THE PROBLEM: Nothing but the lines from the one containing "Task: Click the white" to the final line of the entries should appear, copied exactly and without pictures.

DATA TO EXAMINE:
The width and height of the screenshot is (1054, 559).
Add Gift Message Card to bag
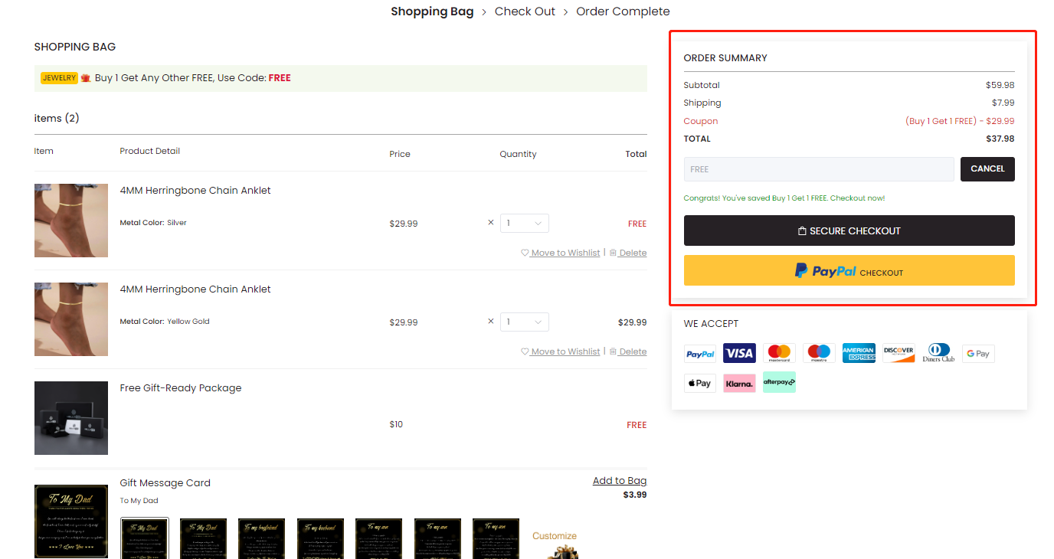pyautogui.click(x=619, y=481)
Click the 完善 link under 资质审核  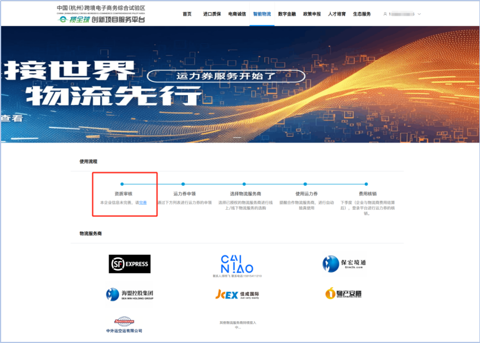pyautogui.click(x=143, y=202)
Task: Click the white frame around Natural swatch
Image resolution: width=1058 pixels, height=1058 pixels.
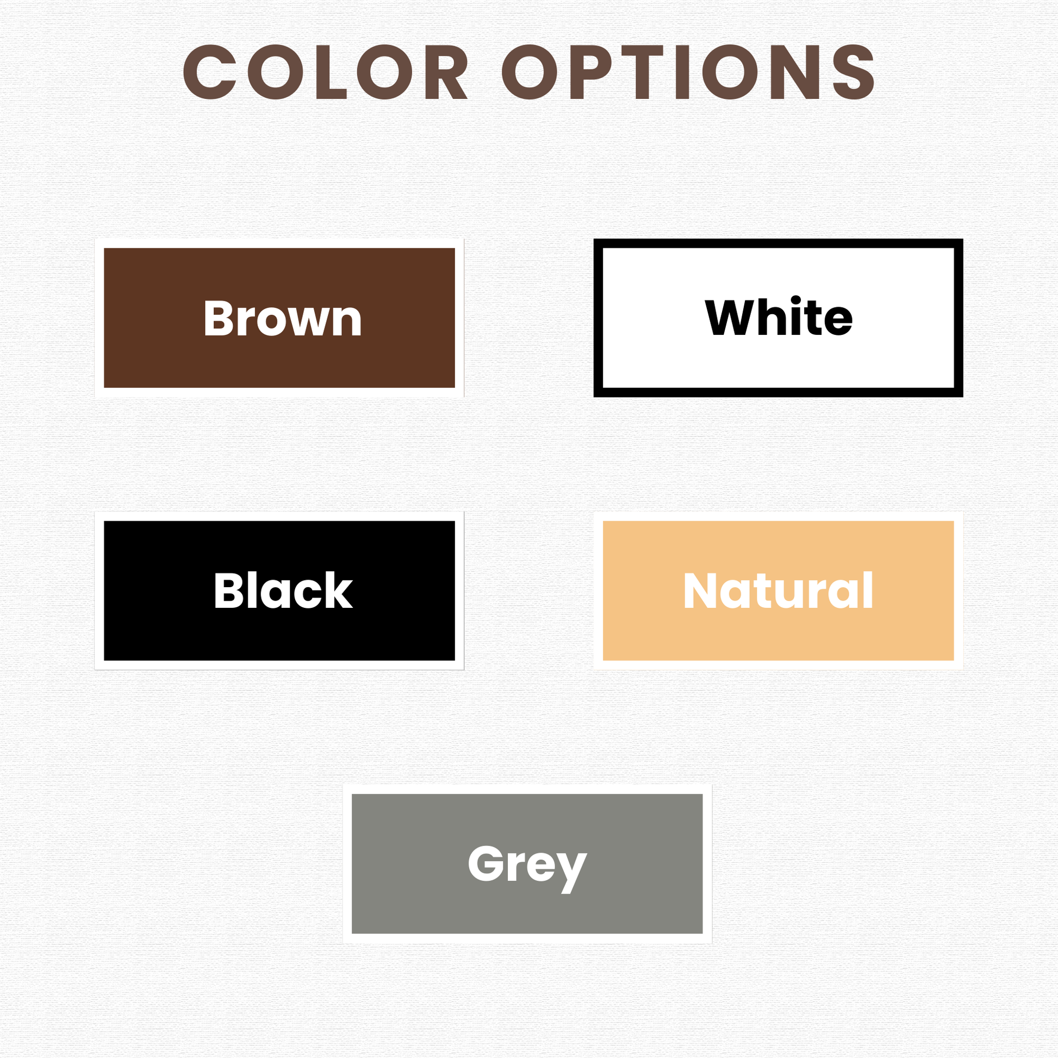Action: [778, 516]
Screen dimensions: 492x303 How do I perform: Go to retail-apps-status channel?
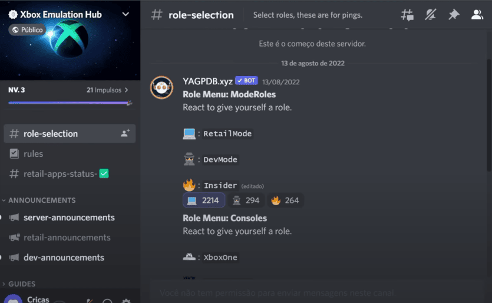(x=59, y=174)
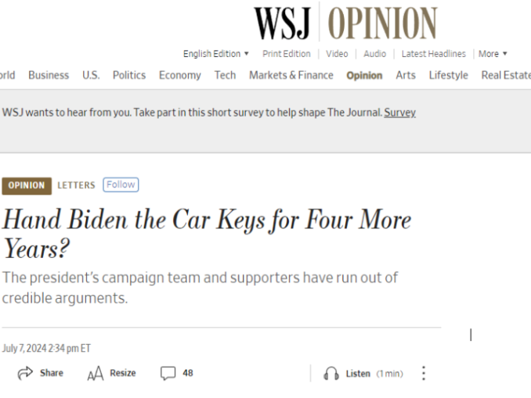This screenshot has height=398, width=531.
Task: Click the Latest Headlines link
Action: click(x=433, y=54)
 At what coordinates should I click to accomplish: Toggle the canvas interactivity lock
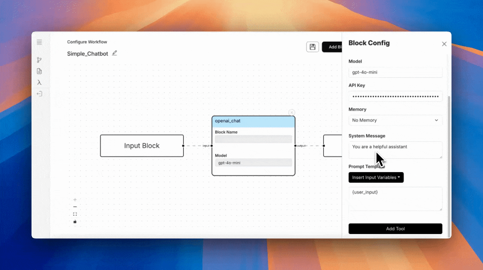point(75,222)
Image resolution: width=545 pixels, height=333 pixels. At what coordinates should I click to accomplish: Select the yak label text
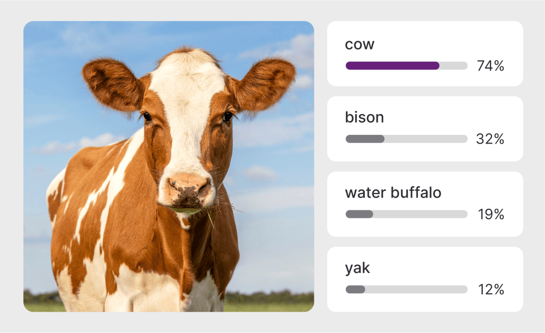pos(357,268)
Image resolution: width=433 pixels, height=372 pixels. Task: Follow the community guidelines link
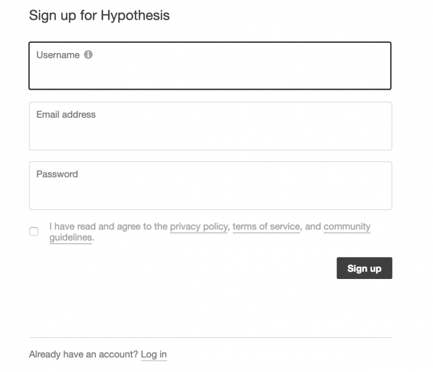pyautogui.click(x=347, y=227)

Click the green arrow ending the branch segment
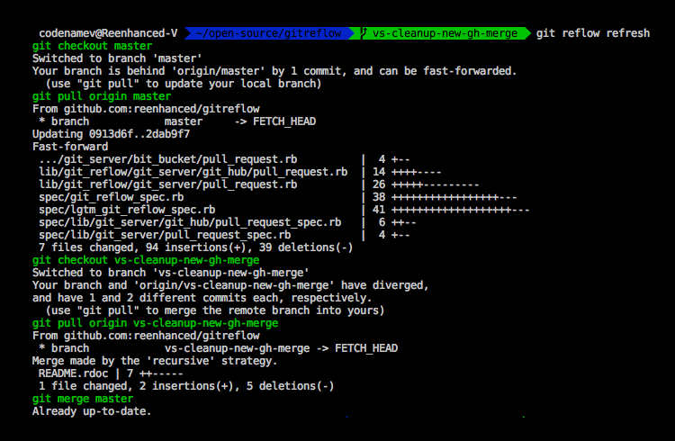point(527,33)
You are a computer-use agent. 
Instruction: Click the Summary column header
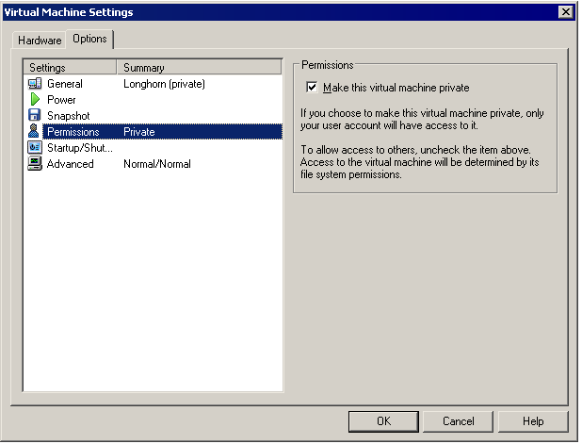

RESPONSE:
Task: Click the white frame around Natural swatch
Image resolution: width=1058 pixels, height=1058 pixels.
Action: [778, 516]
Screen dimensions: 492x303 How do I perform: Go to retail-apps-status channel?
(x=59, y=174)
This screenshot has height=398, width=531.
Task: Click the Latest Headlines link
Action: click(x=433, y=54)
 At what coordinates should I click to accomplish: Toggle the canvas interactivity lock
point(75,222)
Image resolution: width=545 pixels, height=333 pixels. At what coordinates should I click to accomplish: Select the yak label text
pos(357,268)
Image resolution: width=433 pixels, height=372 pixels. Task: Follow the community guidelines link
pyautogui.click(x=347, y=227)

Click the green arrow ending the branch segment
point(527,33)
You are a computer-use agent. 
Instruction: Click the Summary column header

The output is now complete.